Sorry for false alert.
Here a few more for reference (i think kids go server is built from ogs)
Seems like a position that I would guess @Feijoa’s autoscore v3 to handle easily. Testing autoscore algorithms - #51 by Feijoa
My autoscore thing only attempts to determine life and death of the stones on the board. We need to hook it into your seki detection code to check whether or not there might be three random dame points scattered around Black’s territory!
To be fair though, when playing with a bot, unless the bot knows how to argue, you might get answers you don’t expect if you’re not sure how to make groups alive.
I’m not sure what a good score would be for this game if both players disagreed, but I suppose one could call it a black win even if the white corner was marked alive.
I think you’ve mentioned before that bots could argue how to score the game, if the capability was enabled - but I’m not sure that’s a better experience unless it just agrees something like everything left on the board is alive (which’d be ok with area rules anyway).
Yes, there is a well-established procedure in the GTP protocol bots use to mark dead stones and come to agreement on them, but OGS doesn’t use it.
I would guess the bot also thought the lower left was alive, given it didn’t attempt to kill it and doesn’t seem like the sort of shape a weak bot would incorrectly think is already dead.

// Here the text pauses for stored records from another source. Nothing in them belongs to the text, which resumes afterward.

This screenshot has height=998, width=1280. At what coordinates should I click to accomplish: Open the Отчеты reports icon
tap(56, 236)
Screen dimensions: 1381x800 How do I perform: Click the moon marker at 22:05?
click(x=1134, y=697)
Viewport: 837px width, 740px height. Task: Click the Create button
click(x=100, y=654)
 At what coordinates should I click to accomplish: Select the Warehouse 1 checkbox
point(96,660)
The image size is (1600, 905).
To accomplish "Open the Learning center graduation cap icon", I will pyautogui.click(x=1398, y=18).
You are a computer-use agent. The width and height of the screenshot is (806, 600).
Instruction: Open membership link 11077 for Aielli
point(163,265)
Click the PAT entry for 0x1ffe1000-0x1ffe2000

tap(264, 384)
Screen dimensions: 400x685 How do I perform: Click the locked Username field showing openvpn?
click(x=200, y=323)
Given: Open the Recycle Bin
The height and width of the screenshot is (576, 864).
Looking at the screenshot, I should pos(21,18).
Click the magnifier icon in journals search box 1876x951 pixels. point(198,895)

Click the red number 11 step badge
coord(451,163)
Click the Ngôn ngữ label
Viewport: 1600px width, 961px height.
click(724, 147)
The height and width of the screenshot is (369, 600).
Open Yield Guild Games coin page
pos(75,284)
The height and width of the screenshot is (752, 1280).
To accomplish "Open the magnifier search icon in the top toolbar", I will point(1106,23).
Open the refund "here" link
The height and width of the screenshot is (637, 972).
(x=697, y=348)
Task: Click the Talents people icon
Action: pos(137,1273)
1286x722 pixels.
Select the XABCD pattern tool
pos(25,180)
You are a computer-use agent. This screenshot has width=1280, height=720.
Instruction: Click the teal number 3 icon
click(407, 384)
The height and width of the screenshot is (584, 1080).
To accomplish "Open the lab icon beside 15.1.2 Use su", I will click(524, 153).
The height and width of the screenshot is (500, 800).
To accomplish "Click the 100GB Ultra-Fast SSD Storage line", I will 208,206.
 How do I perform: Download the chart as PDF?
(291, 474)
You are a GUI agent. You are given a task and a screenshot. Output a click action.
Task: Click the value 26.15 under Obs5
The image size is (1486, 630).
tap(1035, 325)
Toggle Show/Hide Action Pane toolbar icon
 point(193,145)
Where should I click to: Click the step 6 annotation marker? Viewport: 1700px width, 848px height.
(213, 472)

Just saw this beautiful example of an autoscore failure:
Why did White accept that? Did Black manually mark that to score cheat?
It was blitz, they were in a hurry and probably didn’t notice. And no, I believe this is actually the autoscore result.
Doesn’t it pause the timer and replace it with the scoring timer during counting? I don’t play much blitz
Ah. imo autoscore ought to have respected the players’ clear beliefs about the position and marked that point as White: it reaches only white stones
That is one of the themes of this whole thread: the autoscore often substitutes it’s own AI knowledge for the players’ knowledge. So, you have to beat the autoscore as well as your opponent.
Specifically this is “beautiful” since even though it’s truly terrible scoring, the autoscore coloring echoes the complicated status of that corner shape. It is all based on an AI ownership estimate, which looks something like this:
The raw numbers for the important part of the corner are like this:
3 -0.556 -0.557 -0.550 -0.595 -0.617
2 -0.556 -0.049 0.602 -0.479 -0.162
1 -0.563 -0.235 0.565 0.525 0.264
E F G H J
One thing that’s surprising right away is that it seems to be only about 60% confident that the White group can stay alive at all. I don’t understand rectangular eight in the corner myself, but shouldn’t KataGo be able to know for sure at this point in the game?
Anyway I’m guessing it’s calling F2 dame because its ownership value is really close to zero. That sounds kind of reasonable, but the unfortunate implication is that points that will likely be owned by Black aren’t marked as dame, so instead (with only white stones around) they count fully as white territory!
There are multiple sequences that lead to seki, and there’s also the possibility of a thousand-year-ko (that would likely result in seki anyway).
So I’d say it’s no surprise that AI is unsure about the ownership of points. Say e.g. that there are two optimal and (point-wise) identical seki sequences, but resulting in different points being occupied (= owned) by white / black, then I guess the confidence in their ownership would be low.
But shouldn’t it at least know whether the optimal sequence kills the big group? Right now it looks like it only gives it 60% probability to live, and the score estimate is around B+14.5. It shouldn’t be too hard to figure out any kos - Black has no external ko threats and White has (I think) just one.